Two new studies confirm what MS experts and patients have long suspected: The disease can be inherited and is caused by the body’s immune system attacking itself.

By finding two genes that produce the malfunction, a Miami co-author of the studies said researchers could now develop drugs that block the disease before it starts.

“This tells us very clearly where to look,” said Margaret Pericak-Vance, genetics director at the University of Miami School of Medicine. “This is going to be a breakthrough and open the door for new pathways and new therapies.”

So far, medicine has had little to offer the nation’s 400,000 MS patients. Six drugs on the market only slow MS or ease symptoms.

The unpredictable disease typically strikes between ages 20 and 50, causing a range of ailments from mild muscle weakness to complete paralysis. It’s more common in women than men, and more prevalent among those of European descent.

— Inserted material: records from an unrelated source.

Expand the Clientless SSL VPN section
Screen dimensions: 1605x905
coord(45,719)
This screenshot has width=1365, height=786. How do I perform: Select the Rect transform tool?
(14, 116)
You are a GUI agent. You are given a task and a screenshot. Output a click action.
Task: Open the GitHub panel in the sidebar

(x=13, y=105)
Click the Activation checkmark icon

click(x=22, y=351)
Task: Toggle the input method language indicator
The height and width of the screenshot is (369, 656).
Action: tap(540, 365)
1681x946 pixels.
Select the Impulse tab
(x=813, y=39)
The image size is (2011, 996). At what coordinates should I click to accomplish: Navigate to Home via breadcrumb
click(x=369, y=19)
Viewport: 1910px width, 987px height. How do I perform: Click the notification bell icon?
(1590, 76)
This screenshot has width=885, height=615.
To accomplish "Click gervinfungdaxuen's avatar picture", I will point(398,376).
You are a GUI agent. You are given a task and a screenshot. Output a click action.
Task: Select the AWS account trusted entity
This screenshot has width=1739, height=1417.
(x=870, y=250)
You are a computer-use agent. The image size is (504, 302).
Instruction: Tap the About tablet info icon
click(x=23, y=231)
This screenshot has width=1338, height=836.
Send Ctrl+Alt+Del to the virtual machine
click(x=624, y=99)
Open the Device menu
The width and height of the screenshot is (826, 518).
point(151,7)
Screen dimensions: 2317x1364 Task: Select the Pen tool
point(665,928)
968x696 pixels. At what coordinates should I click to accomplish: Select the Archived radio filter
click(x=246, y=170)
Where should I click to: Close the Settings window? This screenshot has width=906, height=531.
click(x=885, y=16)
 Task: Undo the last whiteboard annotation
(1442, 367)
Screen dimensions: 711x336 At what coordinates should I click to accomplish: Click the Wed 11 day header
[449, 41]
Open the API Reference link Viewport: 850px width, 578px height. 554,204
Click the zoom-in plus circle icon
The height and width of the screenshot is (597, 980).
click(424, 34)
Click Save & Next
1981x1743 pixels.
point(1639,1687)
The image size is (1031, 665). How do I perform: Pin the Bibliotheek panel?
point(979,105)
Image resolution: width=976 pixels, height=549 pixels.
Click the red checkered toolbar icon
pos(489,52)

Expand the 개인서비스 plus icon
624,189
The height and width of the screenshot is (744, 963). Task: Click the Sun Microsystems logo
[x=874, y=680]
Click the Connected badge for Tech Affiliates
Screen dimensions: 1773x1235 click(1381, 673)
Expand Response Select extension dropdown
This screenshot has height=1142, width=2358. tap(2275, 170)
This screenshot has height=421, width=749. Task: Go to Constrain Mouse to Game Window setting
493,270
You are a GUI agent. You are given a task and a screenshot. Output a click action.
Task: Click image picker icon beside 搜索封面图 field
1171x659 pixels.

The disease strips the coating from nerve cells, disrupting their ability to carry signals from the brain. Scientists believe the disease strikes people who have gene defects that make them susceptible to something – possibly viruses, bacteria or heavy metals – that triggers the condition.

The two studies, published in the New England Journal of Medicine and Nature Genetics, pegged the disease to faults in genes called interleukin-2 and interleukin-7, which help control T-cells, antibodies that attack invaders in the body.

With these findings, researchers can do blood tests to identify people with the flawed genes and begin to develop drugs that counteract the effects.